Ketua Komisi II DPRD Karawang, Mumun Maemunah, menilai pemerintah daerah tidak boleh membiarkan tunggakan pajak dalam jumlah besar berlarut-larut. Menurut dia, setiap rupiah pajak yang tidak masuk ke kas daerah berpotensi mengurangi kemampuan pemerintah membiayai pembangunan dan pelayanan publik.
Berdasarkan hasil konfirmasi yang diterimanya, masing-masing perusahaan diduga menunggak pajak sekitar Rp5 miliar. Total kewajiban yang belum disetorkan kedua perusahaan tersebut mencapai sekitar Rp10 miliar.
Mumun mempertanyakan alasan perusahaan tidak memenuhi kewajiban perpajakannya. Ia menegaskan sektor kuliner di Karawang masih tumbuh dan menunjukkan aktivitas ekonomi yang tinggi.
“Kalau menurut saya, tempat makanan, resto, dan kuliner di Karawang itu ramai-ramai saja. Bahkan banyak tempat kuliner baru bermunculan, jadi seharusnya tidak ada alasan tidak bayar karena sepi pembeli,” kata Mumun.
Ia menjelaskan, masyarakat tetap mengunjungi restoran, rumah makan, dan pusat kuliner setiap hari. Para pelaku usaha juga terus membuka tempat usaha baru di berbagai wilayah Karawang. Kondisi tersebut menunjukkan sektor makanan dan minuman masih memiliki pasar yang kuat.
Karena itu, Mumun meminta Badan Pendapatan Daerah (Bapenda) Karawang tidak hanya fokus menagih tunggakan, tetapi juga memperkuat pengawasan terhadap seluruh wajib pajak sektor restoran.
Menurutnya, pemerintah daerah harus segera mengevaluasi sistem pengawasan apabila tunggakan miliaran rupiah bisa terjadi dan berlangsung dalam waktu yang cukup lama tanpa penyelesaian.
“Pajak makanan dan minuman merupakan salah satu pajak terbesar karena yang namanya makan merupakan kebutuhan dasar,” ujarnya.
Mumun menegaskan, pajak restoran memiliki kontribusi penting terhadap Pendapatan Asli Daerah (PAD). Oleh sebab itu, pemerintah harus memastikan setiap pelaku usaha yang memungut pajak dari konsumen menyetorkannya sesuai ketentuan.
Ia juga mengungkapkan fakta yang menjadi sorotan. Kedua perusahaan tersebut baru menunjukkan kesediaan membayar setelah Bapenda menggandeng Kejaksaan dalam proses penagihan.
“Setelah saya konfirmasi, benar masing-masing tunggakannya Rp5 miliar. Katanya mau dicicil bayarnya. Itu juga setelah Bapenda menggandeng Kejaksaan, baru mau bayar,” katanya.

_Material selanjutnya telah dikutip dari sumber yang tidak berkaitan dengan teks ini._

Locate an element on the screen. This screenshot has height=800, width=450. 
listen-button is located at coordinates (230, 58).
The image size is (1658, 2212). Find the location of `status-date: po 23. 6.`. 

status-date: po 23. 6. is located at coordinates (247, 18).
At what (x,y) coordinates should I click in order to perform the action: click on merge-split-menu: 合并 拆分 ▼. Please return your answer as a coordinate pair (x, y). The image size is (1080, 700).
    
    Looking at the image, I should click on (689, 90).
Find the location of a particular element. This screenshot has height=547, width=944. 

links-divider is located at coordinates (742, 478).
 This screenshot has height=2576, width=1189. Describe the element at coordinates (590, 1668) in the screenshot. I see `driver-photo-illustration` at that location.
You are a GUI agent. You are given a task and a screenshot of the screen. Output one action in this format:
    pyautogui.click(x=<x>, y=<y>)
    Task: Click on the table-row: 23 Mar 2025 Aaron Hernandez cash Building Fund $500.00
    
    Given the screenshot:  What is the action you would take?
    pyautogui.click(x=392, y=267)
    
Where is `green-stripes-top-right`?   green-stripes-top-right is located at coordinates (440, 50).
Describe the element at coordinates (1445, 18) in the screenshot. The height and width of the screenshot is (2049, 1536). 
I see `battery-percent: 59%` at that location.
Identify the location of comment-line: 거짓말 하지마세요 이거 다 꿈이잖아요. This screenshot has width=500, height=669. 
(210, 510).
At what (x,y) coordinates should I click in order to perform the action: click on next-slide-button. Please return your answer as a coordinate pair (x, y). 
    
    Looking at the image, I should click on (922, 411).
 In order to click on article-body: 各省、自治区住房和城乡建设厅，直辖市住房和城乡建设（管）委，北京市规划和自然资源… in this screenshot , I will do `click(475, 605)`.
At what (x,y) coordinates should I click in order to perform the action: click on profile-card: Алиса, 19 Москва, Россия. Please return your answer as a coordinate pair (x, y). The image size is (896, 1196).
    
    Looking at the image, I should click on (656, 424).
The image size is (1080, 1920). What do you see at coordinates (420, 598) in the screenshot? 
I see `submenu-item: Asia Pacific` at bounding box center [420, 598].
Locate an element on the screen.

Pernyataan tersebut memunculkan pertanyaan mengenai efektivitas penegakan kepatuhan pajak selama ini. Jika perusahaan baru merespons setelah aparat penegak hukum terlibat, maka pemerintah daerah perlu memperkuat mekanisme pengawasan dan penindakan sejak awal.
Mumun meminta Pemkab Karawang tidak ragu menggunakan seluruh instrumen hukum yang tersedia untuk mengamankan penerimaan daerah. Ia juga mendorong pemerintah membuka data piutang pajak daerah secara transparan agar masyarakat mengetahui sejauh mana tingkat kepatuhan para wajib pajak.
Menurut dia, ketegasan pemerintah sangat penting untuk menjaga keadilan. Sebab, banyak pelaku usaha lain yang selama ini patuh membayar pajak tepat waktu.
“Jangan sampai yang patuh merasa dirugikan, sementara yang menunggak justru tidak mendapatkan tindakan tegas. Pemerintah harus menunjukkan bahwa semua wajib pajak memiliki kewajiban yang sama di hadapan aturan,” tegasnya.
Ia berharap Pemkab Karawang segera menuntaskan penagihan tunggakan tersebut sekaligus memperkuat sistem pengawasan agar kasus serupa tidak kembali terjadi. Bagi DPRD, persoalan ini bukan hanya menyangkut penerimaan daerah, tetapi juga menyangkut kredibilitas pemerintah dalam menegakkan aturan dan menjaga hak masyarakat atas hasil pajak yang mereka bayarkan.